Activity: From the first line onward, reproduce the records exactly; the final line to include is the one holding "Hubungi Kami (808, 2535)".

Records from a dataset
------------------------
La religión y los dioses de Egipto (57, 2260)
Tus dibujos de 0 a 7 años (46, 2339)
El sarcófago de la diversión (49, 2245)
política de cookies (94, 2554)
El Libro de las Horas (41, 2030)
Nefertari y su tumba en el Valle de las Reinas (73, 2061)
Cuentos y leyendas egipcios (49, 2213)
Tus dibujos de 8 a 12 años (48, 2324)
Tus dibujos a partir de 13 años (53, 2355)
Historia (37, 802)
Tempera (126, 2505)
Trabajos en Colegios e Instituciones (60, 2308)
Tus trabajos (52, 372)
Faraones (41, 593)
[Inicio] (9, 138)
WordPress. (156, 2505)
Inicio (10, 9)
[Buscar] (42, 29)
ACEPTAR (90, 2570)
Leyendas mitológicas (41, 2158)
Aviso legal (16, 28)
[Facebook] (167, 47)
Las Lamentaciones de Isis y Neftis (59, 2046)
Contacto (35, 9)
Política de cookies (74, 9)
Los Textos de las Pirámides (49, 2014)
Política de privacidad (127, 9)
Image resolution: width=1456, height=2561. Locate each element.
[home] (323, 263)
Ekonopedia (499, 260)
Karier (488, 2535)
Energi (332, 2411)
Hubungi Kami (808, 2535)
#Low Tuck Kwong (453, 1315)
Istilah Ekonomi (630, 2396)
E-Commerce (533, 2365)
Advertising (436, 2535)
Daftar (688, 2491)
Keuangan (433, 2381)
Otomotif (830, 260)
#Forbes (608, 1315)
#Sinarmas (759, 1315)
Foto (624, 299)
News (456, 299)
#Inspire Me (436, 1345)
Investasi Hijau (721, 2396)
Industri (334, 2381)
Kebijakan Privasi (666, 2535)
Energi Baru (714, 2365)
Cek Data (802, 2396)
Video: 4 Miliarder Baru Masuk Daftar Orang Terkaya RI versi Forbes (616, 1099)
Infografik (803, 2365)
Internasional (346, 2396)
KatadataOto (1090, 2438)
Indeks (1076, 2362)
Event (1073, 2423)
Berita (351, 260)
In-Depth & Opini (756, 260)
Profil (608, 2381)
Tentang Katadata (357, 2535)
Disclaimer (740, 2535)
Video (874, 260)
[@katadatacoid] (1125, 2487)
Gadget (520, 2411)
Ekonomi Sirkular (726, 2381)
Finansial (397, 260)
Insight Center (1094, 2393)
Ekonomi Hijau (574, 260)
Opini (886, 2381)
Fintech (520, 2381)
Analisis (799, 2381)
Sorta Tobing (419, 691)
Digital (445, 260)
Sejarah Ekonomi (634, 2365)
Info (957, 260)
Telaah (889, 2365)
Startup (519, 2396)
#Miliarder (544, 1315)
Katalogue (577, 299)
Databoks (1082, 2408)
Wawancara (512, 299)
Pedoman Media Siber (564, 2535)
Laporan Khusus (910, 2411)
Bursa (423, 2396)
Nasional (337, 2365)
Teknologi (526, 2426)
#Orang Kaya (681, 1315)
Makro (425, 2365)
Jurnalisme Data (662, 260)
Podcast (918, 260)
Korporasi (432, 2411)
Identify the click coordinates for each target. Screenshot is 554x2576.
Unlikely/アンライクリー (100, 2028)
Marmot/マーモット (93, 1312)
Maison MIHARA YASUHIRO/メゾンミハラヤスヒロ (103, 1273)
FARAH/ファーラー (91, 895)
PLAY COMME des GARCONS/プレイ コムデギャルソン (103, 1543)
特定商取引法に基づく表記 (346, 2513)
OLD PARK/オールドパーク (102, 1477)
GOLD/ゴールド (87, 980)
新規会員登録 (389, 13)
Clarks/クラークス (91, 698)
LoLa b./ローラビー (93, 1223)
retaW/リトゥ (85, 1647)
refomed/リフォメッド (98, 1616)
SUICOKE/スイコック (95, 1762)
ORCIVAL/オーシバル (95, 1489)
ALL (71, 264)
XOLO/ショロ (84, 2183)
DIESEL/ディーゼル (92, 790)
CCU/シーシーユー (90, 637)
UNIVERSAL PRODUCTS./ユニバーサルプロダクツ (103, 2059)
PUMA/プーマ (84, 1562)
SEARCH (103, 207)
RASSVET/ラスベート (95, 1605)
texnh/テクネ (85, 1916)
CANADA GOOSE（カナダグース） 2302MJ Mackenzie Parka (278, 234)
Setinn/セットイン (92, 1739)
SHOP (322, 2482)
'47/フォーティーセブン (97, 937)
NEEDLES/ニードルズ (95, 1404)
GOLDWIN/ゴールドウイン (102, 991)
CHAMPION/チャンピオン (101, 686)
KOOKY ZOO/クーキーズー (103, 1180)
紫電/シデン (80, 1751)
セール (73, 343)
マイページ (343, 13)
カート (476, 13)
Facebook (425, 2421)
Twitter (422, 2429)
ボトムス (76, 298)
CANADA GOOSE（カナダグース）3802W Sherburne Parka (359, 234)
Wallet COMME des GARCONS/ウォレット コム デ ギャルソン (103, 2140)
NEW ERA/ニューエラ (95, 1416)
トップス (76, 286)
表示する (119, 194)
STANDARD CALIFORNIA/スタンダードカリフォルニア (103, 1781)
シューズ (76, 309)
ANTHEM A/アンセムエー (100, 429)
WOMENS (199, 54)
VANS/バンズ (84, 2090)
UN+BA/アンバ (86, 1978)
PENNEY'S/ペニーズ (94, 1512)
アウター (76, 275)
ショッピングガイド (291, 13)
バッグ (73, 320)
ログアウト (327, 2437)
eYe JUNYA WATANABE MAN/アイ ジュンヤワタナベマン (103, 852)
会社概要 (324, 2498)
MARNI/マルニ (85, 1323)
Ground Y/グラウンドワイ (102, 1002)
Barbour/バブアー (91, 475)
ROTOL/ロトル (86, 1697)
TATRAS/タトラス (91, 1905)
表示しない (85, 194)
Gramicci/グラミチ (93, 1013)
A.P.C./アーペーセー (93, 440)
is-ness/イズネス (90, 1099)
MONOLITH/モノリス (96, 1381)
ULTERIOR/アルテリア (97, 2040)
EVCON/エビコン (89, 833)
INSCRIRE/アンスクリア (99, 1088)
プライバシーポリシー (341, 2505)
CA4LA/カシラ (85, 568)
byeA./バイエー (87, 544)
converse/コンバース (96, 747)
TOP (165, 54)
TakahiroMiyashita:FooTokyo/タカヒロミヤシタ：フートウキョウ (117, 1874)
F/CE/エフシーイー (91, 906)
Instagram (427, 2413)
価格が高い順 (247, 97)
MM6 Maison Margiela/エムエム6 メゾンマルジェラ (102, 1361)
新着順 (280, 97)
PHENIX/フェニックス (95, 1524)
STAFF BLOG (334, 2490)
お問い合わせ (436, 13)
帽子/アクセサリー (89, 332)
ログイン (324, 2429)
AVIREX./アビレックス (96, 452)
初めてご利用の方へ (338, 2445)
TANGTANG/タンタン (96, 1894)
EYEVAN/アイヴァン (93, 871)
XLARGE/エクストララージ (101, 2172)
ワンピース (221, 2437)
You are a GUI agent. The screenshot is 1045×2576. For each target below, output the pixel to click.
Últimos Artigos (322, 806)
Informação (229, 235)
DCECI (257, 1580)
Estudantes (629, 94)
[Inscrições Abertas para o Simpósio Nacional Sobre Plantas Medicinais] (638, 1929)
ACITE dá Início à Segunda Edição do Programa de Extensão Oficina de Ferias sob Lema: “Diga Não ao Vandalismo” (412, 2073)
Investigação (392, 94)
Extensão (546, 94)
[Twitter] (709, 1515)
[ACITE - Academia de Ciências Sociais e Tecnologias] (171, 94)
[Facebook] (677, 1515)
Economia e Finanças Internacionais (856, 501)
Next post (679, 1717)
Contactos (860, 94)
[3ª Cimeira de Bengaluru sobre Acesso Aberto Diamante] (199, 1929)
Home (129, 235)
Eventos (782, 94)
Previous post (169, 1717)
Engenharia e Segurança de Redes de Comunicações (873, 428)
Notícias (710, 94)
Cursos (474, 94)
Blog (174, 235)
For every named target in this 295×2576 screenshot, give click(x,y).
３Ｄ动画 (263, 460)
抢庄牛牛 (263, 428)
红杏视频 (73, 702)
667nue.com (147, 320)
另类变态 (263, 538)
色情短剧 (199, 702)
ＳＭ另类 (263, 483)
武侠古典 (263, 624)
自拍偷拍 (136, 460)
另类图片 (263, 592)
------------------------
Answer space:
La religión y los dioses de Egipto (57, 2260)
Tus dibujos de 0 a 7 años (46, 2339)
El sarcófago de la diversión (49, 2245)
política de cookies (94, 2554)
El Libro de las Horas (41, 2030)
Nefertari y su tumba en el Valle de las Reinas (73, 2061)
Cuentos y leyendas egipcios (49, 2213)
Tus dibujos de 8 a 12 años (48, 2324)
Tus dibujos a partir de 13 años (53, 2355)
Historia (37, 802)
Tempera (126, 2505)
Trabajos en Colegios e Instituciones (60, 2308)
Tus trabajos (52, 372)
Faraones (41, 593)
[Inicio] (9, 138)
WordPress. (156, 2505)
Inicio (10, 9)
[Buscar] (42, 29)
ACEPTAR (90, 2570)
Leyendas mitológicas (41, 2158)
Aviso legal (16, 28)
[Facebook] (167, 47)
Las Lamentaciones de Isis y Neftis (59, 2046)
Contacto (35, 9)
Política de cookies (74, 9)
Los Textos de las Pirámides (49, 2014)
Política de privacidad (127, 9)
Image resolution: width=1456, height=2561. Locate each element.
[home] (323, 263)
Ekonopedia (499, 260)
Karier (488, 2535)
Energi (332, 2411)
Hubungi Kami (808, 2535)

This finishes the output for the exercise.